Black fathers still stand seemingly helpless in protecting their families, and Black mothers … Black mothers are still performing the rituals that their great-grandmothers did: pushing past a paralyzing fear that seeks to prevent them from allowing their babies to walk out into the world. They are maybe even counting them at night to make sure they are safe and in one piece before they close their eyes to rest. Their knees are also bruised and sore from praying that this nation will spare the lives of their greatest joys.

This is but one of the struggles we face trying to love despite (and in the constant face of) death and destruction—with no reprieve and no hope for salvation from a system that seems almost designed to see us perish, or imprisoned or impoverished.

I’m trying y’all …

I want to remind you how far we’ve come; how we were never meant to love one another; how our love for ourselves, for one another, and for our communities is the one thing we could not be stripped of during slavery. After all, we could not legally marry, unanimously, until well after emancipation. Still, today we are combating the residuals of the myriad of ways our love was tested while we were enslaved. Our struggle to love has memory—memory of rape, of forced separations, of our love being used to punish us. But here we are, loving, still.

Our love brought us out of slavery and into new settlements during a sort of freedom historians now call Jim Crow. Love helped us pack up our lives and hopes as we traveled upward during the Great Migration. Love saw us survive the constant challenges to our manhood and womanhood, for it was Black men (and women) who helped us as Black women reclaim our bodies as safe and ours. It was Black women (and men) who reminded brothers that they were no longer only breeders, that they could also feel safe and establish families and stay and love us without punishment. These are battles we’re all still fighting to realize and overcome, but we’ve come a long way.

Black love saw us hand in hand as we pushed past mobs to integrate lunch counters, buses and schools. It was in the kisses we gave as we headed out into the streets prepared to meet anything—even death—so we might have better lives to love one another in.

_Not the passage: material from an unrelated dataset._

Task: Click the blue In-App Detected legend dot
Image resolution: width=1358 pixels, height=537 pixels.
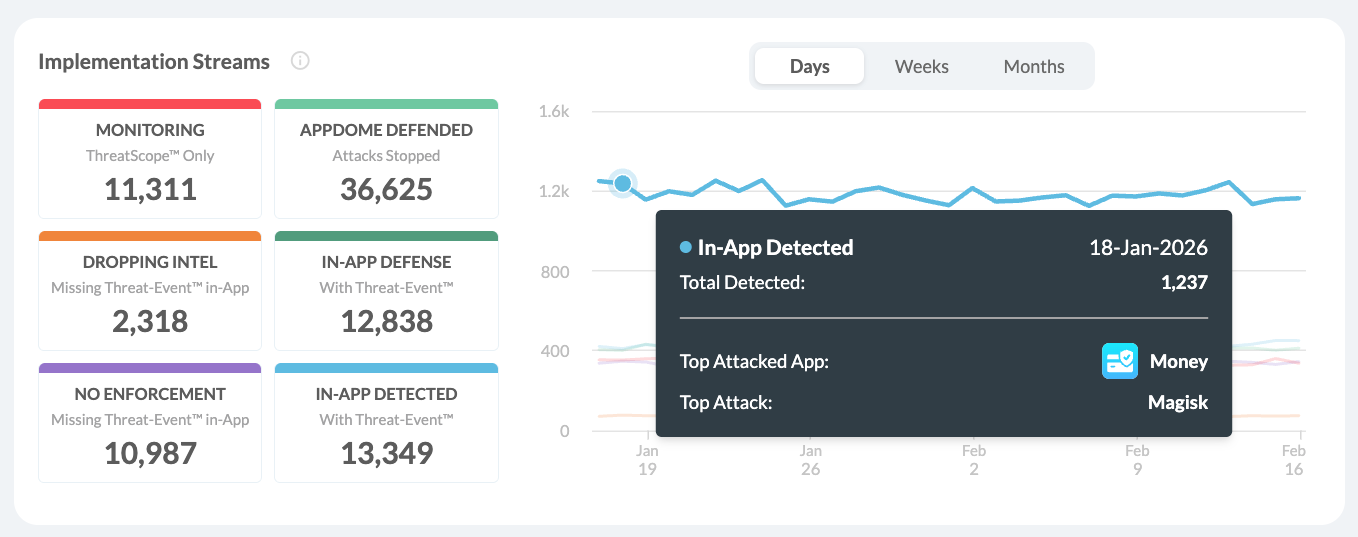Action: (x=685, y=247)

Black love encouraged us to make babies even though we truly didn’t know if we or they would survive being American and Black.

Our love was beautiful and powerful in the 1970s, armed and defiant. We fought to join our love with our voices. We said, collectively: we are here and revolutionary and women and queer and brilliant and unstoppable. We would need the strength of the love we made in those years for what we would combat in the 1980s and beyond.

As with our struggle to thrive, our struggle to love met and conquered the challenges of campaigns organized to further damage our families and us. Black love survived the crack epidemic and Reaganomics and the christening of the “welfare queen” meme. It has survived a growing prison population filled with Black male and female bodies, and horrid (and often faux) representations of baby mamas and baby daddies.

A good friend told me once that Black love comes with a component of struggle, and his commentary sent me to a sad place. We often want the sanitized and romanticized version of love that we see in romantic comedies like About Last Night. We forget how audacious we are, how magnificent, to attempt to love at all.

On days like these, where none of us can figure out how we can move forward and continue to love, we must remember that Black love is our litany for survival.

Black love is a struggle, yes, but it’s a beautiful one.